> _DIRECTIVE_
Which lines of the data below contain the word "Instruction" with matching case? Pick out each such line and copy it in full.

> _Records for locating described items_
**********
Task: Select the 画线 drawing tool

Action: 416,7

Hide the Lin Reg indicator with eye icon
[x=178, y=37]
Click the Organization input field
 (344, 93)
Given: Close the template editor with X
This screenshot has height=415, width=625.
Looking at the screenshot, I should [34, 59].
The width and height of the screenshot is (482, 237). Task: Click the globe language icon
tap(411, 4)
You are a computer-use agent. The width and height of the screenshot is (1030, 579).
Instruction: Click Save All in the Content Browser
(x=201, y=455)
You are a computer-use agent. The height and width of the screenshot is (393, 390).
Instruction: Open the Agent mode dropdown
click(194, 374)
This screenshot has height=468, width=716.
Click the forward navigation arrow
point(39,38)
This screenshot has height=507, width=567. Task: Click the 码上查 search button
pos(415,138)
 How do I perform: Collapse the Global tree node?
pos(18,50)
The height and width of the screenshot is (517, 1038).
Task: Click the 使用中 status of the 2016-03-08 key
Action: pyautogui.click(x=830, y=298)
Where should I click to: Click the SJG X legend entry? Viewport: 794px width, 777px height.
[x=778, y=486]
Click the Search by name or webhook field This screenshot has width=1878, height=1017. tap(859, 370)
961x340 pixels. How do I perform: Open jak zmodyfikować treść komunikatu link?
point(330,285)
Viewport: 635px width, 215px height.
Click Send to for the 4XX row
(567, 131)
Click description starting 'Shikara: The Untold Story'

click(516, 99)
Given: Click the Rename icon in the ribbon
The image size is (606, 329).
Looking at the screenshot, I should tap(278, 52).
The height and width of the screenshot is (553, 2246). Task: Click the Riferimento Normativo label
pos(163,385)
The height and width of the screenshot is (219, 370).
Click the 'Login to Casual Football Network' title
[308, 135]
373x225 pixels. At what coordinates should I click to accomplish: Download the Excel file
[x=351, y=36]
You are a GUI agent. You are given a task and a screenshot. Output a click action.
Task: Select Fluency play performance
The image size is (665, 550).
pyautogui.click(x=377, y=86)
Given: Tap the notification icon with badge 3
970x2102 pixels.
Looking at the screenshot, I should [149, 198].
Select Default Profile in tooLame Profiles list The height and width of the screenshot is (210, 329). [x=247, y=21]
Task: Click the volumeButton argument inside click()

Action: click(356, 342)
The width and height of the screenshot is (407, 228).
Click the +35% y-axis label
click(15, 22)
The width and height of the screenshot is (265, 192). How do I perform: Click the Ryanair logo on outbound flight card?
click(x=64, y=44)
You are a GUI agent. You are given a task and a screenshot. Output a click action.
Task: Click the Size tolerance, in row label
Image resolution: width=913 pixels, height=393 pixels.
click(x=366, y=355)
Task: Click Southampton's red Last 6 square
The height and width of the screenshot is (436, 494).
**********
> _SOLUTION BELOW_
Instruction: Click Save All in the Content Browser
Instruction: Open the Agent mode dropdown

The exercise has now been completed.